Work instructions:
Among the lines below, tally those holding the string "Christmas" and give the total only.
═══
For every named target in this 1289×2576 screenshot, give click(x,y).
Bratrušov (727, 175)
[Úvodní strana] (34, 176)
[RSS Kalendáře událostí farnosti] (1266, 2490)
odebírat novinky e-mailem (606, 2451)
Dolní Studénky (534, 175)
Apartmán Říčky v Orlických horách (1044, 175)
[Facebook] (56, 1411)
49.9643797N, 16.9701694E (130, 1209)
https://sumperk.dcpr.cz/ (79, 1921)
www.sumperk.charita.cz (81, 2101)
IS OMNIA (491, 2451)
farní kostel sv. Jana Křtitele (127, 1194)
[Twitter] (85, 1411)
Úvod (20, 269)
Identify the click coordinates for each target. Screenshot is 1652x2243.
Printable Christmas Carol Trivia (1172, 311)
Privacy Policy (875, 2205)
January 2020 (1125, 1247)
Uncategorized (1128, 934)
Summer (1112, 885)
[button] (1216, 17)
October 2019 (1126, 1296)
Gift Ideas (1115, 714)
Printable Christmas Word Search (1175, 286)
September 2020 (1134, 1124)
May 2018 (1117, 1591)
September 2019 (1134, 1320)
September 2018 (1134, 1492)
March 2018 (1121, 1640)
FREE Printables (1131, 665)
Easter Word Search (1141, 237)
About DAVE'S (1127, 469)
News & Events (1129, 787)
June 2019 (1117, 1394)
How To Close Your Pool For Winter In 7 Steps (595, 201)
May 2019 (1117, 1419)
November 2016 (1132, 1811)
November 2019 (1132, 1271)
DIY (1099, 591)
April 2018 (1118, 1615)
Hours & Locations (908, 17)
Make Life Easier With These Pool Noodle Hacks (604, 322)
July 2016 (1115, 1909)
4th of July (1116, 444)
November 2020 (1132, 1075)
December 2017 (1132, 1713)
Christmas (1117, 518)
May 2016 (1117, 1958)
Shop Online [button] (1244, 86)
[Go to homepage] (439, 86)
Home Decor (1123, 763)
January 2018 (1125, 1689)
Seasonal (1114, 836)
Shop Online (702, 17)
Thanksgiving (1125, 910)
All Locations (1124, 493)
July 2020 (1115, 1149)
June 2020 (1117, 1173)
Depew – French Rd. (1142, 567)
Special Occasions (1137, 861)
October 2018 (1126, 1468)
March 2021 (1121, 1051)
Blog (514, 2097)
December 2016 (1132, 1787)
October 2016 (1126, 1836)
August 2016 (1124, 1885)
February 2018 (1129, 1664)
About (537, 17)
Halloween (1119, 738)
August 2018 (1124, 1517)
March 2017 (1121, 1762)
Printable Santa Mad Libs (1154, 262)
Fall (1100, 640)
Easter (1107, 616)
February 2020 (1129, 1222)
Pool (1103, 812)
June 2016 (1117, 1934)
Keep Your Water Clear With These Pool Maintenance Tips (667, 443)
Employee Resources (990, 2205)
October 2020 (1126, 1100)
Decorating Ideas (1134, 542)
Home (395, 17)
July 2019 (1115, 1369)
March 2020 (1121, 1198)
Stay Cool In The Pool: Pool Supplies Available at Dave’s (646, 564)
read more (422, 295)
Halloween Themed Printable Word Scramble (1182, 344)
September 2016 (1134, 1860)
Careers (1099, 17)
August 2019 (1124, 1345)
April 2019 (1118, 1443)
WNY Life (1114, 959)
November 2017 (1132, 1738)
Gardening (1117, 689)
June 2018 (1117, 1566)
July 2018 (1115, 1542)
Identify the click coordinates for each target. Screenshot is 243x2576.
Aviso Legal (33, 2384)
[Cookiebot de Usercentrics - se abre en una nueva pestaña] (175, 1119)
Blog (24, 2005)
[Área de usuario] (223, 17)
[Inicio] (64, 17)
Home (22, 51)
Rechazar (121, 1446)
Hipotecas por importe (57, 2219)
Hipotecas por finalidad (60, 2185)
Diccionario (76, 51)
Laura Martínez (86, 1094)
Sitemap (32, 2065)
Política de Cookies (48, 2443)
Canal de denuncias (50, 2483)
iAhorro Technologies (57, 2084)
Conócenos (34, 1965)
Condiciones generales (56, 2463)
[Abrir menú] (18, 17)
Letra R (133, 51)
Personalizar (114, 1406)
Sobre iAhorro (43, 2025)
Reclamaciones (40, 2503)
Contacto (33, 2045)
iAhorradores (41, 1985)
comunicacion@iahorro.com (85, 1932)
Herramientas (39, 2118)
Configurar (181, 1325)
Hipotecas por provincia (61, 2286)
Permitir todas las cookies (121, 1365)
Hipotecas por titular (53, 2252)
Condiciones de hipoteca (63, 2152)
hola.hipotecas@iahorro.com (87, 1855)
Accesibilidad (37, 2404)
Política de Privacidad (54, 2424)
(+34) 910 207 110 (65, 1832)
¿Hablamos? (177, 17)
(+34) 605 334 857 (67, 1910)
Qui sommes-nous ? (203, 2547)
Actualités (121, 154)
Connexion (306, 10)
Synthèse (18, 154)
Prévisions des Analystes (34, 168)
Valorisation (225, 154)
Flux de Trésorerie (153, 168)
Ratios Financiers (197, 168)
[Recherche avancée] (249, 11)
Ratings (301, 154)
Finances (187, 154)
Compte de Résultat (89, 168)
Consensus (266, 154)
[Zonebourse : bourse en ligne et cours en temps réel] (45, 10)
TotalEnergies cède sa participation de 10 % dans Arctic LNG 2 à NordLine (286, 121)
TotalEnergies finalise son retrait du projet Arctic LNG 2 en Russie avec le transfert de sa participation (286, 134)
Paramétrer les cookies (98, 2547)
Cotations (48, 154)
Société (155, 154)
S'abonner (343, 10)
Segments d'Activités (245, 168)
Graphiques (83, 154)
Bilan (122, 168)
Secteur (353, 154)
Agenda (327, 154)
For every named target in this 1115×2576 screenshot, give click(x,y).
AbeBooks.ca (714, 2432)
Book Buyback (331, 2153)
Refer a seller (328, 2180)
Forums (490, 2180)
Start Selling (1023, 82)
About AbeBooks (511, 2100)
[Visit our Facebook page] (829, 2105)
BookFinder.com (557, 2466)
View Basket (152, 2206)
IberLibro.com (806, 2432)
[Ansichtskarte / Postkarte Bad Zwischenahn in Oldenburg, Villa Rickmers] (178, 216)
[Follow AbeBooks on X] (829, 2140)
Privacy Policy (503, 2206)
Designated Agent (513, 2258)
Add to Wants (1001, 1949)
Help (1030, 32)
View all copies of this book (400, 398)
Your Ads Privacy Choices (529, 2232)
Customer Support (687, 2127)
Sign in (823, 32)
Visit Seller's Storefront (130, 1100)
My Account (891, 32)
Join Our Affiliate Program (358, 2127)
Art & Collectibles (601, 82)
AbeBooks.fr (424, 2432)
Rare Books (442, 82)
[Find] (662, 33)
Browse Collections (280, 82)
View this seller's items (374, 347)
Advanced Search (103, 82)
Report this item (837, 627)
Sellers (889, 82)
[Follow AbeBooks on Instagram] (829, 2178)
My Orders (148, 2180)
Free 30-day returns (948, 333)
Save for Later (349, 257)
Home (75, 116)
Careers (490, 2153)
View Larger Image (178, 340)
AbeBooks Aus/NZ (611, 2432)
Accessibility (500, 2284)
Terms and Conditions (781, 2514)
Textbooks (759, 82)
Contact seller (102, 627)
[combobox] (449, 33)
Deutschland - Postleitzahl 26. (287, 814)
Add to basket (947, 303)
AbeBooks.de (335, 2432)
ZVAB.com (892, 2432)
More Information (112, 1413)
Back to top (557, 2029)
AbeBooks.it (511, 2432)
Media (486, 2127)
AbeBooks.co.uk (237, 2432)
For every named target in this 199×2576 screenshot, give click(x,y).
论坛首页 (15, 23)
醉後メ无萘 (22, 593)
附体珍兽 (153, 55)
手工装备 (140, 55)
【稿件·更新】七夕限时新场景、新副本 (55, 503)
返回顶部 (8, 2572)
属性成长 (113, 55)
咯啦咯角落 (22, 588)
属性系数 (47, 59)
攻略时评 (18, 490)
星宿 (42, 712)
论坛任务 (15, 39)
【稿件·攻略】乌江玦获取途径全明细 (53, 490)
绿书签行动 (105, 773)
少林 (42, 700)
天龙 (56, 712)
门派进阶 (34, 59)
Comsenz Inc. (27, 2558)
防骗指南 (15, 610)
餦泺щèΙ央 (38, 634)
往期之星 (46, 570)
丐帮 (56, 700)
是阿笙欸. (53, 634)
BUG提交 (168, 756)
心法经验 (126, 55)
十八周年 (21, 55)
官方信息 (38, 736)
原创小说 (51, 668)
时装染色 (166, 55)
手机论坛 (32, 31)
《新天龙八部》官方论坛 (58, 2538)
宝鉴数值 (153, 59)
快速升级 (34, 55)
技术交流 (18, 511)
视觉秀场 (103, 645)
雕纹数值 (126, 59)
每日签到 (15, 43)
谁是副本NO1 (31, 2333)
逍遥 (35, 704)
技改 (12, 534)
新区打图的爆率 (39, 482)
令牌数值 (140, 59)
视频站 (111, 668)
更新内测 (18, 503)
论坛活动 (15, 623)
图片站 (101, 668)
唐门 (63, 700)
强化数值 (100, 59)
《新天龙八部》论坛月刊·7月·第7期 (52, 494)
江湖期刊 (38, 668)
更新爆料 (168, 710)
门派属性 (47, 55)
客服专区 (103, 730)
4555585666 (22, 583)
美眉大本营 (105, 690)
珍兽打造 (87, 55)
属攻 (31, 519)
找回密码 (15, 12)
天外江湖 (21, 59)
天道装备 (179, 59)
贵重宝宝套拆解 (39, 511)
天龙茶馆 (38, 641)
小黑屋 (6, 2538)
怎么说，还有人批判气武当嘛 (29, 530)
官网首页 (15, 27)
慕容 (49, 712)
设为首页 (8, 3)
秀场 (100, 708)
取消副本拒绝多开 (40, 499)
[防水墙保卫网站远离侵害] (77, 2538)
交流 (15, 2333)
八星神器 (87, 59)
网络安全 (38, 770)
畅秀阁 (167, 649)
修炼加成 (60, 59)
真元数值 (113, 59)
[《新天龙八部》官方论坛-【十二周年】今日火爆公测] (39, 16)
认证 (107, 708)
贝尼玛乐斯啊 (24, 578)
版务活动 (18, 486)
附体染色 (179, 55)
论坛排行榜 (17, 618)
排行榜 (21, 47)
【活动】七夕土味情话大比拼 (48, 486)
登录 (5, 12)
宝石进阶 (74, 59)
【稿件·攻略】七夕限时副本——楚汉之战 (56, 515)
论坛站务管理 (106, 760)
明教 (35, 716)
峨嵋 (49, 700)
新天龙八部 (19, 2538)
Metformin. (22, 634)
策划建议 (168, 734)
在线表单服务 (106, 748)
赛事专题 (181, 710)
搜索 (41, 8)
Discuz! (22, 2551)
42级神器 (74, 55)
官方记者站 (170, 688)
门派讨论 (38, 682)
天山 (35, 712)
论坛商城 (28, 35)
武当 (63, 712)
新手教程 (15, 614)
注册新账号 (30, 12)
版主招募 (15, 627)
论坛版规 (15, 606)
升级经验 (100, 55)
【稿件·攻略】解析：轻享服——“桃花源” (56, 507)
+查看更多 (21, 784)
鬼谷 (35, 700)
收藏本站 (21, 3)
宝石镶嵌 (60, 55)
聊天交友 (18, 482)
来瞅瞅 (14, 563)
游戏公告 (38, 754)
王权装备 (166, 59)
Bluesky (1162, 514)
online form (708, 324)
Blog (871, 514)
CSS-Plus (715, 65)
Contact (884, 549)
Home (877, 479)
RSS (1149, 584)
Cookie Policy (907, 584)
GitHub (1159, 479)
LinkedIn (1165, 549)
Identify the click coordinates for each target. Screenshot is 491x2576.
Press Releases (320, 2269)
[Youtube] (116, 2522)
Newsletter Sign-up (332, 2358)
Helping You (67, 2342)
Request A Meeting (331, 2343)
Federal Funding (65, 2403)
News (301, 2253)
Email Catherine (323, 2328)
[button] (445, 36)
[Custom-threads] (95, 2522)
═══
Exercise result:
3